Changement de décor à l’hypermarché Carrefour de la porte d’Auteuil (XVIe arrondissement). C’est le seul de cette taille à l’intérieur de Paris. A 8 h 30, une file d’attente s’étire sur plus de 300 mètres. Le magasin ouvre ses portes une heure plus tôt pour un accès réservé aux personnes âgées et aux soignants. Pour les autres, il faut compter en moyenne quarante minutes d’attente. Ce qui agace ce jeune père de famille venu acheter non pas des masques mais tout le nécessaire pour son bébé : « Mon épouse m’attend et elle doit partir travailler dans trente minutes », lâche-t-il.

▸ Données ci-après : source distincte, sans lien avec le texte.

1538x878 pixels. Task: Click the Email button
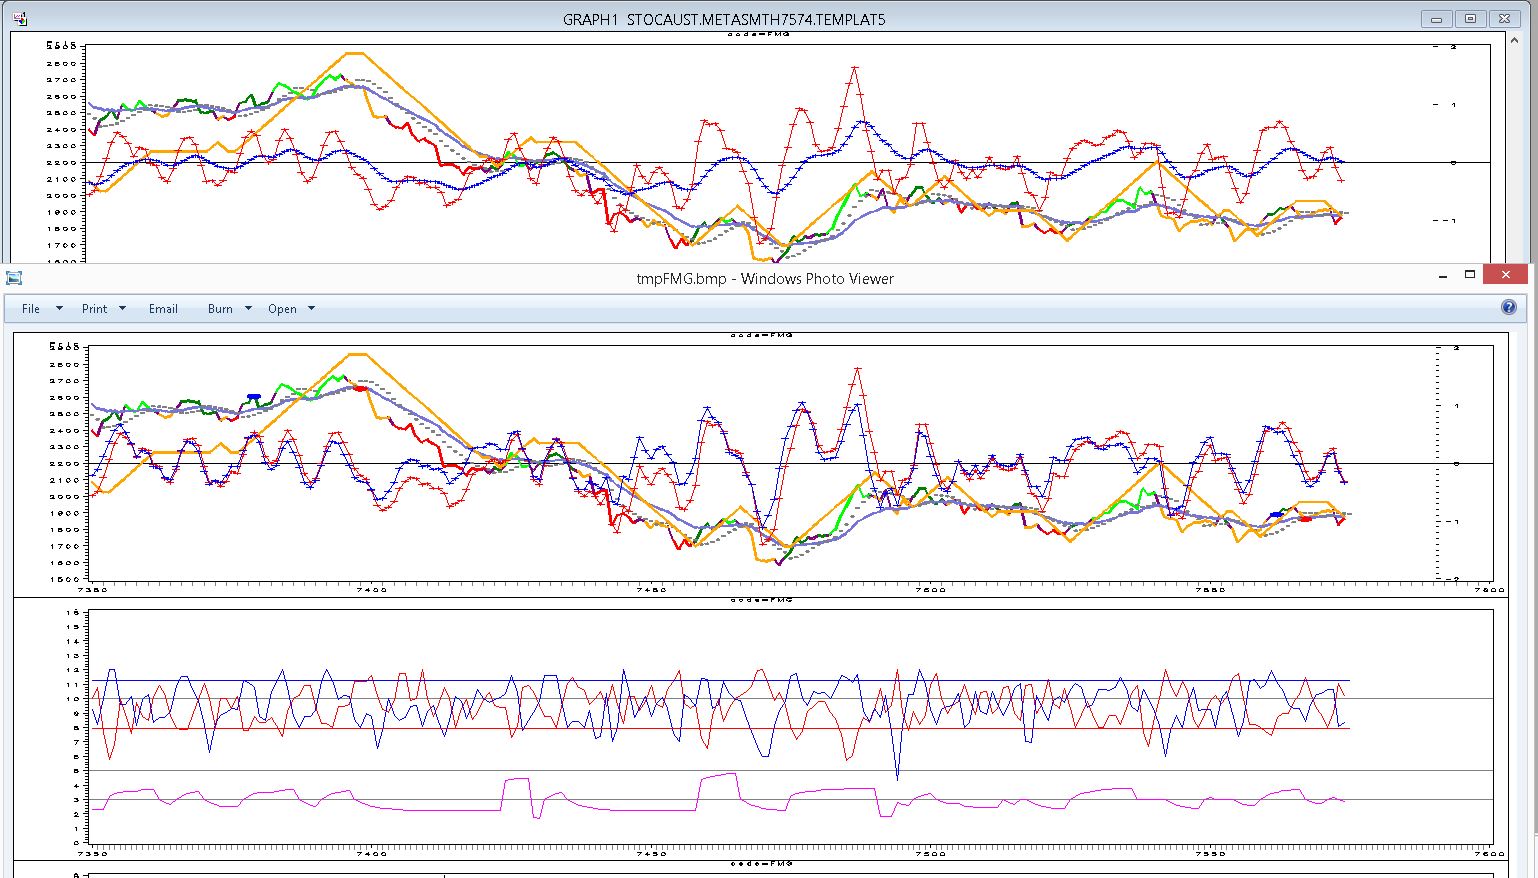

Non loin, Arlette et Josiane sont bien venues pour des masques, et pas par hasard. Arlette : « Ça va faire les pieds aux pharmaciens. Nous sommes quatre à la maison. J’ai voulu acheter des masques dans une pharmacie, ils étaient vendus 15 euros pièce. Vous vous rendez compte ! » « Je suis à la retraite, ce n’est pas normal de vendre un produit indispensable à ce prix-là », renchérit Josiane.

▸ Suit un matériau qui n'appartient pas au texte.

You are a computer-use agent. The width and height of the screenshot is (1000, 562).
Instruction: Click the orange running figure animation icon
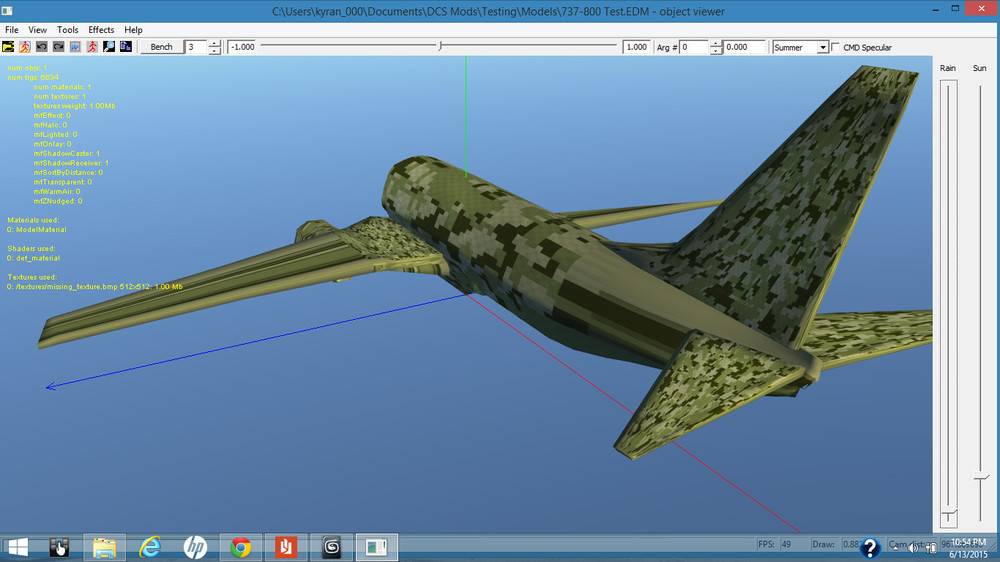pos(25,47)
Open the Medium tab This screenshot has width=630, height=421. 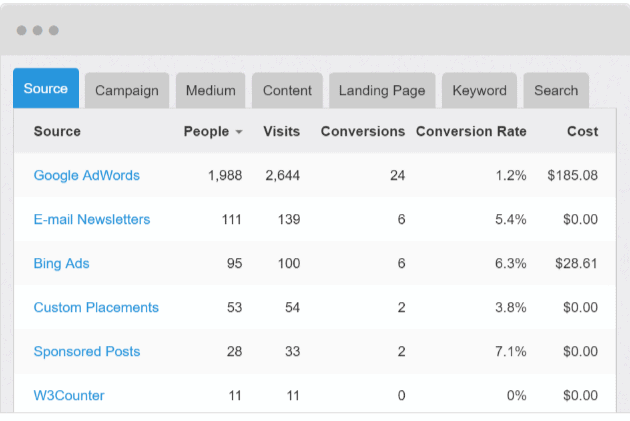(210, 90)
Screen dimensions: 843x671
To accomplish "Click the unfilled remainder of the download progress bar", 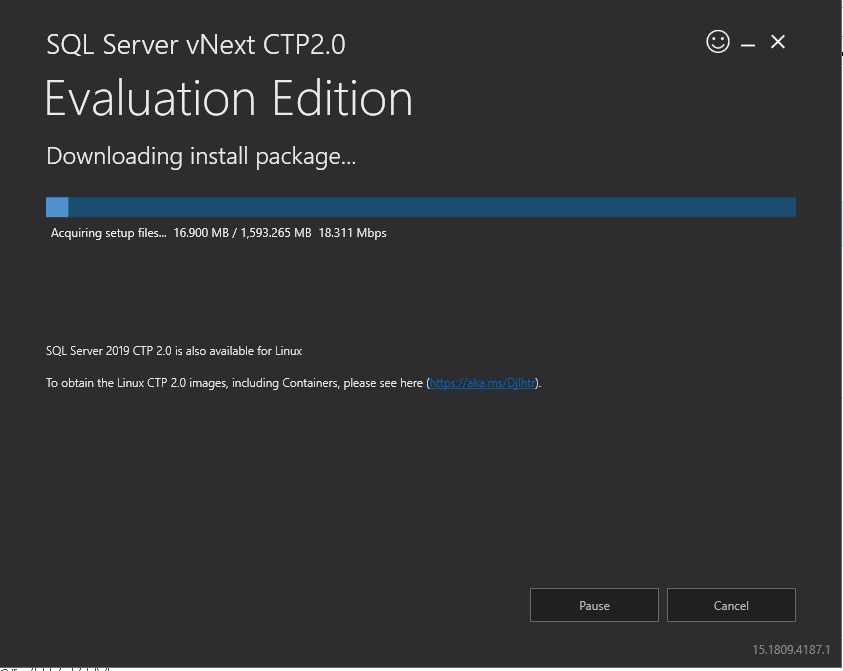I will [430, 207].
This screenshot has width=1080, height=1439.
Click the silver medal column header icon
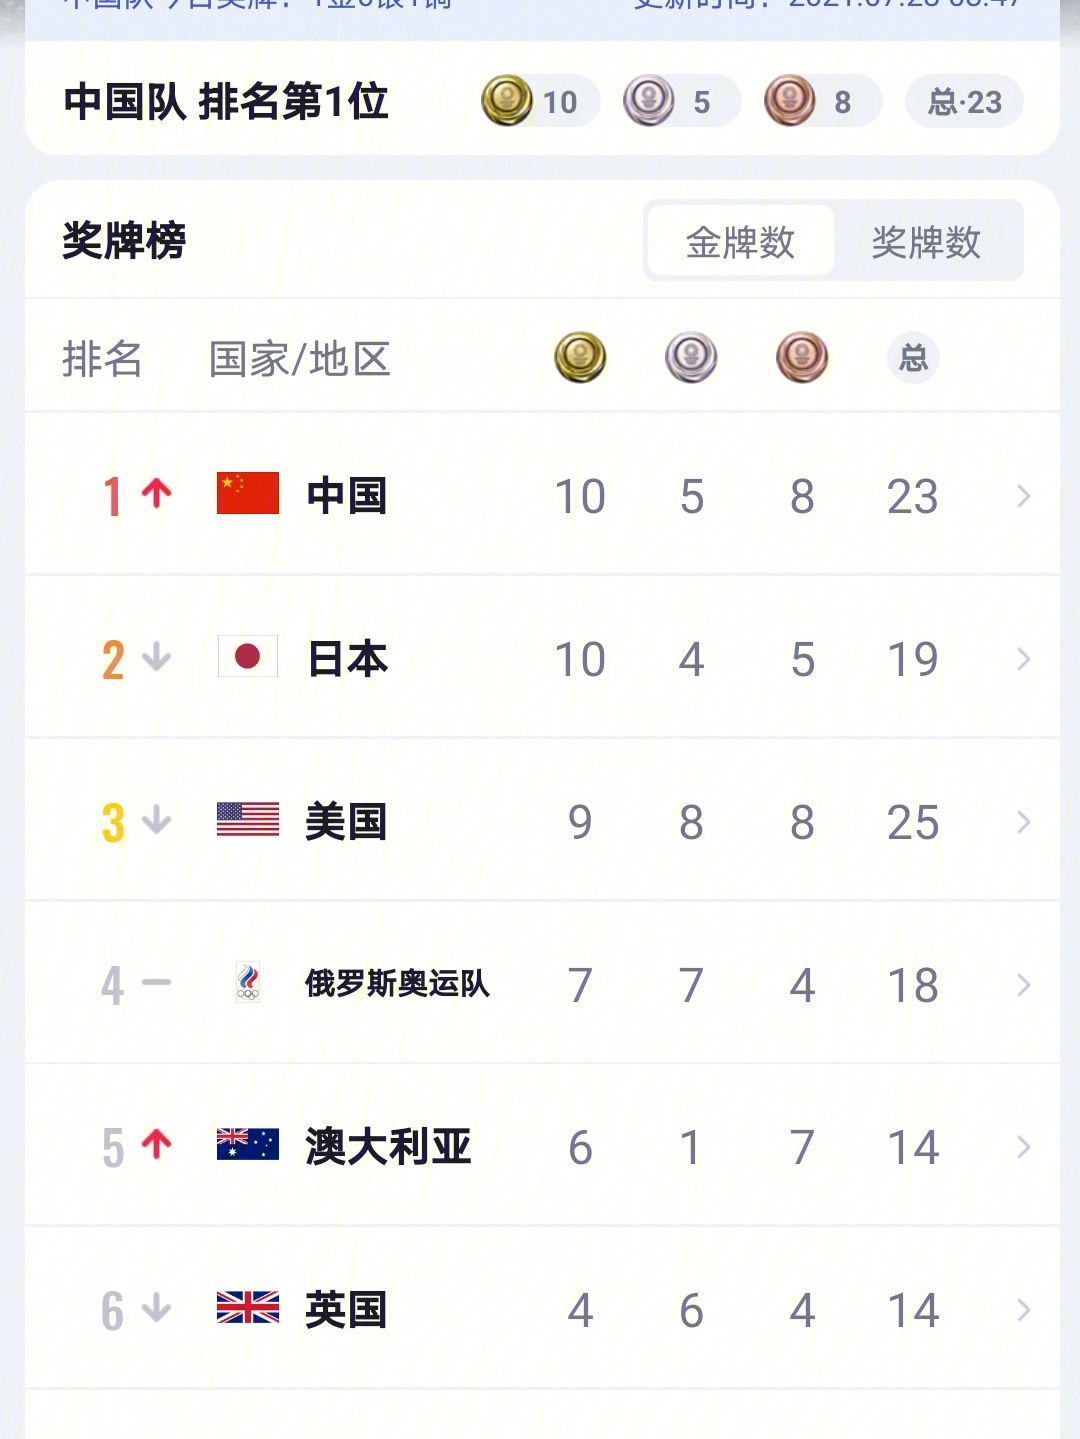click(x=691, y=358)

Ceux qui sont venus à pied ou via les transports en commun doivent se payer la longue file d’attente qui s’étend au-delà du boulevard périphérique. Tandis que les automobilistes, eux, peuvent se garer dans le parking souterrain gratuit et avoir accès au magasin en dix minutes chrono. A l’entrée, Alexandre Boutoille, le directeur, surveille attentivement l’arrivée des premiers clients. Sa dotation en masques est loin d’être inépuisable : 1 500 paquets de 5 masques et un maximum de deux par client, soit 10 unités vendues 58 centimes pièce. « Ne tardez pas, je ne pense pas que j’en aurai durant toute la journée », répond-il à ceux qui l’interrogent.

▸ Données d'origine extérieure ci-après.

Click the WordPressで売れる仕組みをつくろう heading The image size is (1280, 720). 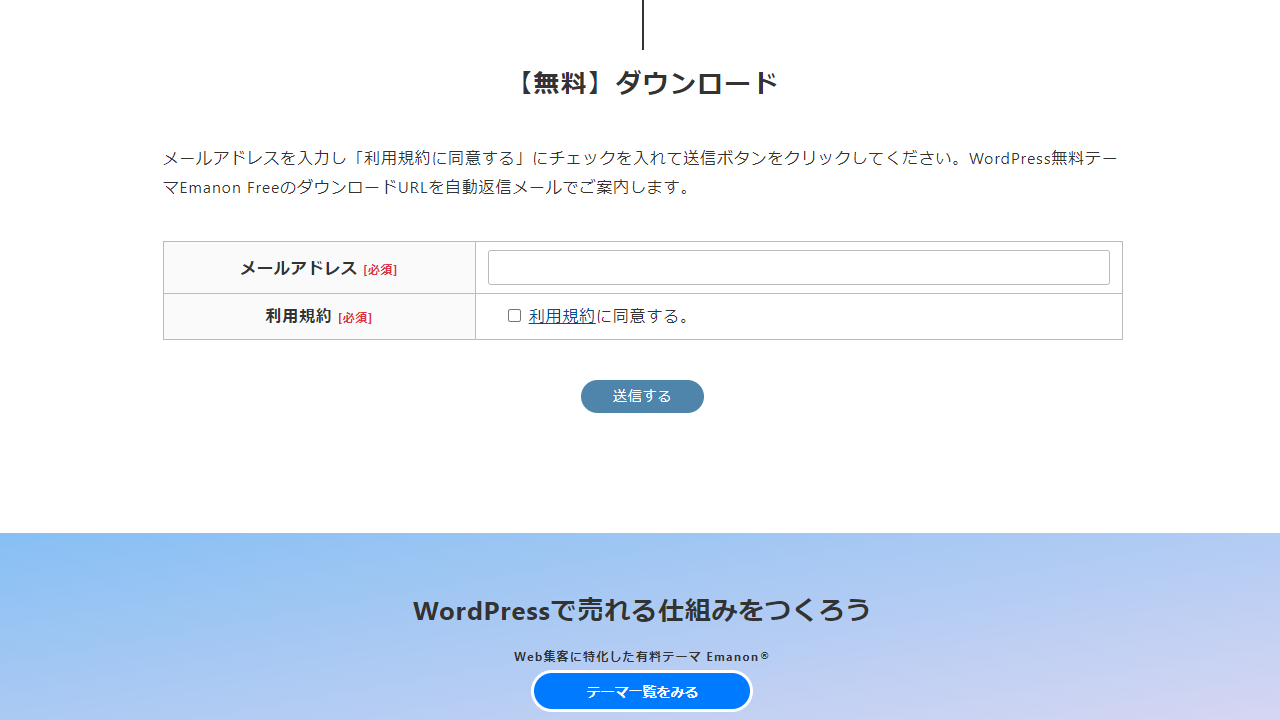coord(642,610)
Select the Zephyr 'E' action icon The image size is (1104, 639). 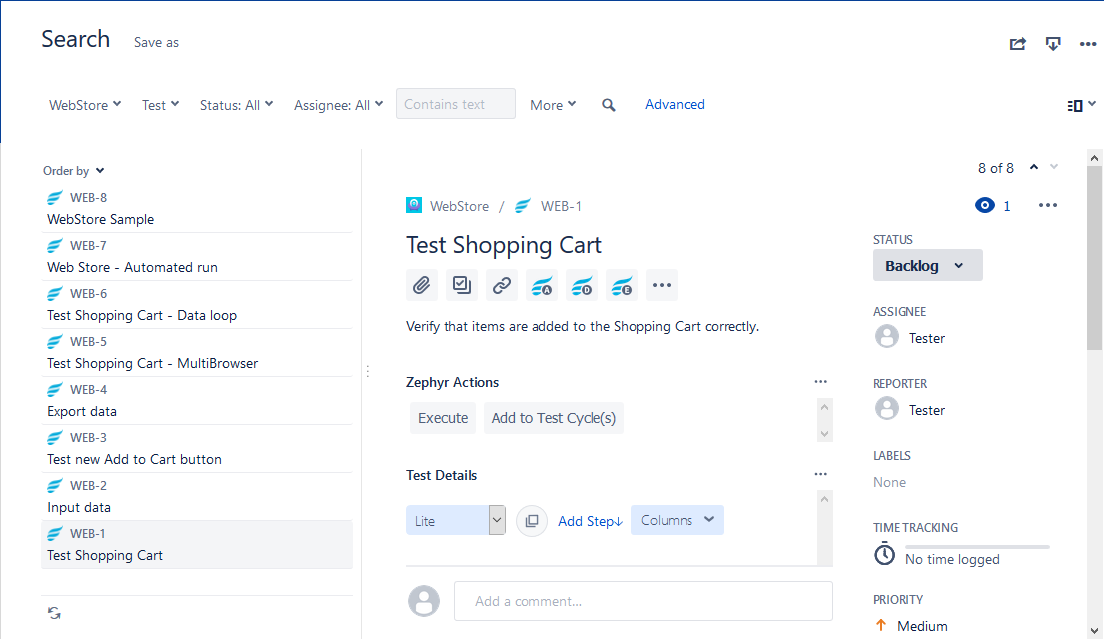(621, 285)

A la caisse, les masques partent comme des petits pains. Ils sont d’ailleurs conditionnés dans les étuis en papier qui, habituellement, servent à envelopper les baguettes. Muni d’une oreillette, un salarié slalome entre les caisses pour les réapprovisionner. Micheline est venue se fournir ce matin après avoir fait le tour des pharmacies de son quartier en vain. Même si les stocks sont limités, elle a pu repartir avec ses dix masques jetables.

Ce qui n’est pas le cas des clients de l’Intermarché situé au rond-point de l’entrée de Vanves (Hauts-de-Seine). Ici aussi, la responsable du magasin est assaillie de questions sur les masques. L’enseigne a choisi un mode de commercialisation pour le moins surprenant, voire carrément discriminant. Les titulaires de la carte de fidélité ont priorité et peuvent réserver en ligne. A ceci près que ce lundi matin, le site, devant l’ampleur des demandes, est en berne. De toute manière, le magasin n’aura sans doute pas assez de stock pour tous ceux qui ont réservé leur marchandise. Il leur faudra attendre au mieux le lendemain, voire la fin de la semaine. Un client cache mal son énervement derrière son masque artisanal : « C’est déjà pas simple d’en trouver et voilà qu’ils nous en remettent une deuxième couche avec leur histoire de carte de fidélité ! »

« Emballement ».
Dans les pharmacies, la vente bat également son plein. Rue du Général-Leclerc, à Issy-les-Moulineaux, Sylvie est obligée de dresser une liste d’attente sur son ordinateur. Son grossiste ne la livrera que ce mardi. Elle en a néanmoins gros sur le cœur : « Il y en a dans la grande distribution aujourd’hui, très bien. Mais qui a été au front durant les deux derniers mois avec des directives extrêmement précises sur les personnels soignants à qui nous pouvions les délivrer ? Nous, les pharmaciens. Sans compter les policiers en civil qui venaient contrôler que nous ne faisions pas de la vente au grand public. »

Un de ses confrères, Pascal, dont l’officine est située quelques centaines de mètres plus loin, ne fait, lui, aucun mystère sur les prix. Il commercialise les masques au tarif de 95 centimes l’unité, conformément au plafond fixé par le gouvernement. Sa marge ne dépassera pas 15 %. Il ne cache néanmoins pas une légère amertume devant « la folie du marché et l’emballement des prix à la sortie de l’usine ». La même boîte de 50 unités vendue aujourd’hui 47,50 euros dans sa pharmacie était au moins de décembre à… 7 euros. A économie de guerre, prix de guerre.